Johnny was quiet for a moment. “How bad does it look? Last night, I mean.”

“Hair in the vehicle. Yours and hers. A thumbprint on the steering wheel. And a man killed by a single blow.” She paused. “At first I thought when you came back to the States and didn’t visit me that you were just avoiding me, that it was still too painful for you to be around anything or anyone that reminded you of him. But I realize now that everything about the way you live says you’re a man in hiding. There’s nothing in your name, you’re entirely off the books, and the only hint that you exist at all is the record of you reentering the country over a year ago. So I’m assuming you’re hiding from something that happened during your travels abroad. Whatever it is, whatever would make a guy like you go to a man like Dickey for help, it has to be pretty bad. But this is bad, too, Johnny. The other men in the car can identify you, I assume. Maybe they will and maybe they won’t. Maybe Dickey can make this go away. But if he turns over on you, if he lets his men talk, then the cops will start looking into you. When they see you’re a ghost, they’ll want to know why. The places you went, they’re all documented by your passport, so it’s just a matter of sending e-mails and making phone calls to the right departments and the right people. After that it’s just a matter of time before whatever it is you’re running from catches up to you.”
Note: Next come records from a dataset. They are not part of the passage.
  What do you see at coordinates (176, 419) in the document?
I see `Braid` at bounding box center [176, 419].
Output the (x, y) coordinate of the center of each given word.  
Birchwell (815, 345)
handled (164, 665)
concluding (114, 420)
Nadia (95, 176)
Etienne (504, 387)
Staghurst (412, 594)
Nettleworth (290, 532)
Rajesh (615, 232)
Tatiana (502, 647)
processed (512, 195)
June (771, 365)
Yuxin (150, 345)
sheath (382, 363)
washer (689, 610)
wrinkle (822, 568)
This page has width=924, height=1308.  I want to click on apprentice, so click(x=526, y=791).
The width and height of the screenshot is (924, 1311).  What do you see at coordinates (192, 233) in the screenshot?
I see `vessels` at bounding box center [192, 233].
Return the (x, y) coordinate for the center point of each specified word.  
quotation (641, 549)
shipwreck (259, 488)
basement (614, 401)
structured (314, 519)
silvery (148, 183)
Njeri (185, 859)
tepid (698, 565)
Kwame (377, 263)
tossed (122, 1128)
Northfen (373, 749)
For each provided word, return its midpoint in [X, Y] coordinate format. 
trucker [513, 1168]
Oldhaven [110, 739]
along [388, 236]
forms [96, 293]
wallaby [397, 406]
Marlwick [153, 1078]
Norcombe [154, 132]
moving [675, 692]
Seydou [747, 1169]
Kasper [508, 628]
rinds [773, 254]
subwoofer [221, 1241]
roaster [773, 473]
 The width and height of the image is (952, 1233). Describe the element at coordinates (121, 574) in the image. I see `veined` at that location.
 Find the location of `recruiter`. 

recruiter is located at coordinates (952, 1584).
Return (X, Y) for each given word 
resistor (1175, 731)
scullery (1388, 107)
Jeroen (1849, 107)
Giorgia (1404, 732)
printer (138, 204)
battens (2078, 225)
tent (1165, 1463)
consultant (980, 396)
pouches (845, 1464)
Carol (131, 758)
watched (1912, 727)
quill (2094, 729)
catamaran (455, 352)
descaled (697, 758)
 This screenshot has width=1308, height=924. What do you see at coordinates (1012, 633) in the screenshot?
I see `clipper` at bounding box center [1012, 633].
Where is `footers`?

Johnny said nothing. Cat knew she wasn’t telling him something he didn’t already know. But she also knew that if she was going to help him, she needed the truth about last night, and now.

“Were those men taking you two to Dickey?” she asked.

Johnny nodded.

“I need more than nodding right now, Johnny.”

He cleared his throat. “Dickey had Haley abducted, then left Richter and some men behind to wait for me.”

“Why would Dickey do that?”

“He had bugged my conversation with Atkins. Haley and I timed it out, and it was something Atkins said to me that made Dickey make his move.”

“What?”

“Basically, that Dickey was withholding information from me.”

“What information?”

“For starters, he knew about Jeremy’s memories.”

“How could he know that?”

“Atkins had told him.”

“What else?”

“That Jeremy had asked Atkins if he could set up a meeting with Dickey.”

“Did he?”

“Jeremy only asked if he could, never called back to actually ask him to do it. Dickey had just stood there and played dumb to all this when the four of us met at his warehouse.”

“What else did Atkins say?”

“That some woman named Elizabeth Hall had sent Jeremy to a hypnotherapist.”

Cat hesitated at this.

“What?” Johnny said.

“Elizabeth Hall was murdered last night. She and her husband. The way Fiermonte figures it, it happened about the same time as your car crash in Brooklyn.”

“A hit?”

“Yes. A professional. A woman. Short blonde hair, prominent cheekbones, tall.”

Johnny glanced at Cat’s broken arm. “That’s when you got that,” he concluded.